The announcement was made in a blogged title Bring Your Own Encryption Keys to Google Cloud Platform and was written by Leonard Law, Product Manager. In it, Law announced Customer-Supplied Encryption Keys for Google Compute Engine was now officially in beta.
Google currently uses industry-standard AES-256 bit encryption and for those customers who do not want to bring their own encryption keys, Google will continue to protect their data. Instead, this is about allowing those customers who have an encryption policy and products to extend their on-premises protection to their Google cloud instances.
Google will not have access to the encryption keys
According to a comment from Law in the release: “Customer-Supplied Encryption Keys marries the hardened encryption framework built into Google’s infrastructure with encryption keys that are owned and controlled exclusively by you.
“You create and hold the keys, you determine when data is active or at rest, and absolutely no one inside or outside Google can access your at rest data without possession of your keys. Google does not retain your keys, and only holds them transiently in order to fulfill your request.”
The blog calls out four key reasons for customers to take advantage of Customer-Supplied Encryption Keys:
- Secure: All of your compute assets are encrypted using the industry-leading AES-256 standard, and Google never retains your keys, meaning Google cannot decrypt your data at rest.
- Comprehensive: Unlike many solutions, Customer-Supplied Encryption Keys cover all forms of data at rest for Compute Engine, including data volumes, boot disks, and SSDs.
- Fast: Google Compute Engine is already encrypting all of your data at rest, and Customer-Supplied Encryption Keys gives you greater control, without additional overhead.
- Included Free: We feel that encryption should be enabled by default for cloud services; we’re not going to charge you more for the option to bring your own keys.
The documentation that Google has issued is easy to follow and will make it relatively simple for most companies to bring their own keys to the cloud. This means that this is not just about an enterprise play but something that will also play well in the SME market and even be taken up by individuals.
A bold move that will not amuse law enforcement
This is a bold move by Google and one that will not endear it to law enforcement around the world who are concerned about the spread of strong encryption. In taking this approach, Google has side stepped the problem Microsoft is still struggling with over the release of data held in overseas data centres.
This move also allows Google to put the onus back on companies to deal with requests for data access. Most European countries have laws that require companies to hand over their encryption keys on production of a court warrant. This is one of the reasons why they moved their data offshore and used third-parties to encrypt their data. If they do take advantage of this new feature then they will need to sort out how they manage and protect their keys.
It may also go a long way to dealing with increasing pressures from governments around the world who do not want data stored out of country. Like many other cloud players, Google wants economies of hyper-scale which does not equate to two data centres in every country so that it can provide data resiliency as well as cloud services.

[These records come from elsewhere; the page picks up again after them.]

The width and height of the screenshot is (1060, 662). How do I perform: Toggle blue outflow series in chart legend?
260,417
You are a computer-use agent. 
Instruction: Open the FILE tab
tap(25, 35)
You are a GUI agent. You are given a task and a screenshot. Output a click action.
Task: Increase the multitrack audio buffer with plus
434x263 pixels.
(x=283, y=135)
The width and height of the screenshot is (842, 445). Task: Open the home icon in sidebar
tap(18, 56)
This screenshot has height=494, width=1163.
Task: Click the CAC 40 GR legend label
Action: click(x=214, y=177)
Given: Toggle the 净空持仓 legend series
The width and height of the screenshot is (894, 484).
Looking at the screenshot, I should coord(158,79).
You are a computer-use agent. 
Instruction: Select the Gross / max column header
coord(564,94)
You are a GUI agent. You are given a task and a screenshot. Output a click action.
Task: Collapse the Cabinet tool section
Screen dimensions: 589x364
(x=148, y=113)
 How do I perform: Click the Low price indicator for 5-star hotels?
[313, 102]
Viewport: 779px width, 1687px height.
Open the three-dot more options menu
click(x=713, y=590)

It will be interesting to see how long it takes for Google’s competitors to react to this. While some cloud storage companies have been offering a similar approach, major cloud competitors, such as Microsoft and IBM have yet to make their announcements. The question is whether those competitors will wait to see what the customer take-up is before they react or whether there will now be a rush of similar announcements.
Conclusion
A good move by Google that puts it ahead of its main cloud competition. While the initial beta is available in just a few countries the key metrics that will make this a success are customer take-up and the speed of roll-out across all Google cloud locations.